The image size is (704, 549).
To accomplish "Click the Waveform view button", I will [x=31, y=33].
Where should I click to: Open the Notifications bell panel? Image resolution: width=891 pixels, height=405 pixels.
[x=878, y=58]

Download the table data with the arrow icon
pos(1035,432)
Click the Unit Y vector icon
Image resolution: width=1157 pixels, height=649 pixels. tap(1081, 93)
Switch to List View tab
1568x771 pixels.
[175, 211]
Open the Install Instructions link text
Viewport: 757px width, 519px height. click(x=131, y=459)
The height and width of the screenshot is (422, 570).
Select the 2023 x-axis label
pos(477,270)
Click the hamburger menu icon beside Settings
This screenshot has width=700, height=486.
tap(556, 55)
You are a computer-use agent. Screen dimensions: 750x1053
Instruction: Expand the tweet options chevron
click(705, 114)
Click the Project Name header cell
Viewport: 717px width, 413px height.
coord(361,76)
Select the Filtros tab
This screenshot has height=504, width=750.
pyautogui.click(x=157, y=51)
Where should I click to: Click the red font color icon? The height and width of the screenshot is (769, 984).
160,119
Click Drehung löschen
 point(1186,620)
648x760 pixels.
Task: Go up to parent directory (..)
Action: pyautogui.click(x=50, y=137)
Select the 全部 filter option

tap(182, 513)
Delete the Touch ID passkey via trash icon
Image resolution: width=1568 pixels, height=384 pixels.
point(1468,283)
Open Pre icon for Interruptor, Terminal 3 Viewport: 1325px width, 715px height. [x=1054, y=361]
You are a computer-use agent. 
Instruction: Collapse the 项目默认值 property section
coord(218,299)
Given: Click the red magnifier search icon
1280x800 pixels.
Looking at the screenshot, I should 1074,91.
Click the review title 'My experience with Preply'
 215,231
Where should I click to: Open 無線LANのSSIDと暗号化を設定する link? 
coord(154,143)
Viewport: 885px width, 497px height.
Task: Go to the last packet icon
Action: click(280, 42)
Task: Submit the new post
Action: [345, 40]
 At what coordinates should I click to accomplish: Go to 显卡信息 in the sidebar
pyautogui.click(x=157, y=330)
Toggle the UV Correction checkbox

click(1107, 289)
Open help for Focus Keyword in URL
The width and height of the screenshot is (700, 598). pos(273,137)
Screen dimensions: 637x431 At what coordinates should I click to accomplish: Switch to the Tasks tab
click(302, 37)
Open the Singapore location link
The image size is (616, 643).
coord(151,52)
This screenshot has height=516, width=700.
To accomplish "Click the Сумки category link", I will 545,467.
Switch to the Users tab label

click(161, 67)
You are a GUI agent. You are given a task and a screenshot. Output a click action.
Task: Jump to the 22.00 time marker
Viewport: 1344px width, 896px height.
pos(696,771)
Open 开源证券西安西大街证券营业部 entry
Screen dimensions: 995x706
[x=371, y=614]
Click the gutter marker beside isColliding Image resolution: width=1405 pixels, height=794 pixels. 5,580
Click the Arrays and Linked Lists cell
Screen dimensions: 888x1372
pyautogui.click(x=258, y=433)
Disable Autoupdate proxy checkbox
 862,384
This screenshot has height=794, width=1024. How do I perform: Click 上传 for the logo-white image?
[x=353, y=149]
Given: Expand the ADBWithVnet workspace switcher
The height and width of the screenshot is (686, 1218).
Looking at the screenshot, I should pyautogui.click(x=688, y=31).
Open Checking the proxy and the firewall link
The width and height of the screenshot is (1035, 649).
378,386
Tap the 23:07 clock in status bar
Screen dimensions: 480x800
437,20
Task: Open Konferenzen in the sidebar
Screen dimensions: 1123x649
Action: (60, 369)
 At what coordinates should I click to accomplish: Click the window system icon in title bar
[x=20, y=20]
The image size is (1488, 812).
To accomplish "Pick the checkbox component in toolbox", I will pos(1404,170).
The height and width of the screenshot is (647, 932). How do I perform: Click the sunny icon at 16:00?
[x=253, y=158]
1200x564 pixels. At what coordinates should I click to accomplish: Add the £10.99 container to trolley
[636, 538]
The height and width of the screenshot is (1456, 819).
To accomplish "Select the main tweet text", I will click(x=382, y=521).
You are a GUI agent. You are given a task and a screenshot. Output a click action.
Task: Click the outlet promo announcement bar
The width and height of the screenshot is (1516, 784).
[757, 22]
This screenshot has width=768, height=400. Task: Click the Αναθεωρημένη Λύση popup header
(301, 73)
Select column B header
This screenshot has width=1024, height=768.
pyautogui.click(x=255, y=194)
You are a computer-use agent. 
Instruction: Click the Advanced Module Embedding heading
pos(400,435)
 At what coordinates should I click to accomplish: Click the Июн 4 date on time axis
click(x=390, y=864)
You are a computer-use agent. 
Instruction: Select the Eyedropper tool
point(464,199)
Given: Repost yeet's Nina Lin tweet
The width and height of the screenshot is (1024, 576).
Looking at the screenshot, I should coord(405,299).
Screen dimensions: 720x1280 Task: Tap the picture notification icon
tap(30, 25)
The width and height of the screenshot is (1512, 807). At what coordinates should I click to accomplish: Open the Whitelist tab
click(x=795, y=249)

* _Directions_
Write the records out once more. Each line must match.

* _Output for this task_
The image size is (704, 549).
To accomplish "Click the Waveform view button", I will [x=31, y=33].
Where should I click to: Open the Notifications bell panel? Image resolution: width=891 pixels, height=405 pixels.
[x=878, y=58]

Download the table data with the arrow icon
pos(1035,432)
Click the Unit Y vector icon
Image resolution: width=1157 pixels, height=649 pixels. tap(1081, 93)
Switch to List View tab
1568x771 pixels.
[175, 211]
Open the Install Instructions link text
Viewport: 757px width, 519px height. click(x=131, y=459)
The height and width of the screenshot is (422, 570).
Select the 2023 x-axis label
pos(477,270)
Click the hamburger menu icon beside Settings
This screenshot has width=700, height=486.
tap(556, 55)
You are a computer-use agent. Screen dimensions: 750x1053
Instruction: Expand the tweet options chevron
click(705, 114)
Click the Project Name header cell
Viewport: 717px width, 413px height.
coord(361,76)
Select the Filtros tab
This screenshot has height=504, width=750.
pyautogui.click(x=157, y=51)
Where should I click to: Click the red font color icon? The height and width of the screenshot is (769, 984).
160,119
Click Drehung löschen
 point(1186,620)
648x760 pixels.
Task: Go up to parent directory (..)
Action: pyautogui.click(x=50, y=137)
Select the 全部 filter option

tap(182, 513)
Delete the Touch ID passkey via trash icon
Image resolution: width=1568 pixels, height=384 pixels.
point(1468,283)
Open Pre icon for Interruptor, Terminal 3 Viewport: 1325px width, 715px height. [x=1054, y=361]
You are a computer-use agent. 
Instruction: Collapse the 项目默认值 property section
coord(218,299)
Given: Click the red magnifier search icon
1280x800 pixels.
Looking at the screenshot, I should 1074,91.
Click the review title 'My experience with Preply'
 215,231
Where should I click to: Open 無線LANのSSIDと暗号化を設定する link? 
coord(154,143)
Viewport: 885px width, 497px height.
Task: Go to the last packet icon
Action: click(280, 42)
Task: Submit the new post
Action: [345, 40]
 At what coordinates should I click to accomplish: Go to 显卡信息 in the sidebar
pyautogui.click(x=157, y=330)
Toggle the UV Correction checkbox

click(1107, 289)
Open help for Focus Keyword in URL
The width and height of the screenshot is (700, 598). pos(273,137)
Screen dimensions: 637x431 At what coordinates should I click to accomplish: Switch to the Tasks tab
click(302, 37)
Open the Singapore location link
The image size is (616, 643).
coord(151,52)
This screenshot has height=516, width=700.
To accomplish "Click the Сумки category link", I will 545,467.
Switch to the Users tab label

click(161, 67)
You are a GUI agent. You are given a task and a screenshot. Output a click action.
Task: Jump to the 22.00 time marker
Viewport: 1344px width, 896px height.
pos(696,771)
Open 开源证券西安西大街证券营业部 entry
Screen dimensions: 995x706
[x=371, y=614]
Click the gutter marker beside isColliding Image resolution: width=1405 pixels, height=794 pixels. 5,580
Click the Arrays and Linked Lists cell
Screen dimensions: 888x1372
pyautogui.click(x=258, y=433)
Disable Autoupdate proxy checkbox
 862,384
This screenshot has height=794, width=1024. How do I perform: Click 上传 for the logo-white image?
[x=353, y=149]
Given: Expand the ADBWithVnet workspace switcher
The height and width of the screenshot is (686, 1218).
Looking at the screenshot, I should pyautogui.click(x=688, y=31).
Open Checking the proxy and the firewall link
The width and height of the screenshot is (1035, 649).
378,386
Tap the 23:07 clock in status bar
Screen dimensions: 480x800
437,20
Task: Open Konferenzen in the sidebar
Screen dimensions: 1123x649
Action: (60, 369)
 At what coordinates should I click to accomplish: Click the window system icon in title bar
[x=20, y=20]
The image size is (1488, 812).
To accomplish "Pick the checkbox component in toolbox", I will pos(1404,170).
The height and width of the screenshot is (647, 932). How do I perform: Click the sunny icon at 16:00?
[x=253, y=158]
1200x564 pixels. At what coordinates should I click to accomplish: Add the £10.99 container to trolley
[636, 538]
The height and width of the screenshot is (1456, 819).
To accomplish "Select the main tweet text", I will click(x=382, y=521).
You are a GUI agent. You are given a task and a screenshot. Output a click action.
Task: Click the outlet promo announcement bar
The width and height of the screenshot is (1516, 784).
[757, 22]
This screenshot has width=768, height=400. Task: Click the Αναθεωρημένη Λύση popup header
(301, 73)
Select column B header
This screenshot has width=1024, height=768.
pyautogui.click(x=255, y=194)
You are a computer-use agent. 
Instruction: Click the Advanced Module Embedding heading
pos(400,435)
 At what coordinates should I click to accomplish: Click the Июн 4 date on time axis
click(x=390, y=864)
You are a computer-use agent. 
Instruction: Select the Eyedropper tool
point(464,199)
Given: Repost yeet's Nina Lin tweet
The width and height of the screenshot is (1024, 576).
Looking at the screenshot, I should coord(405,299).
Screen dimensions: 720x1280 Task: Tap the picture notification icon
tap(30, 25)
The width and height of the screenshot is (1512, 807). At what coordinates should I click to accomplish: Open the Whitelist tab
click(x=795, y=249)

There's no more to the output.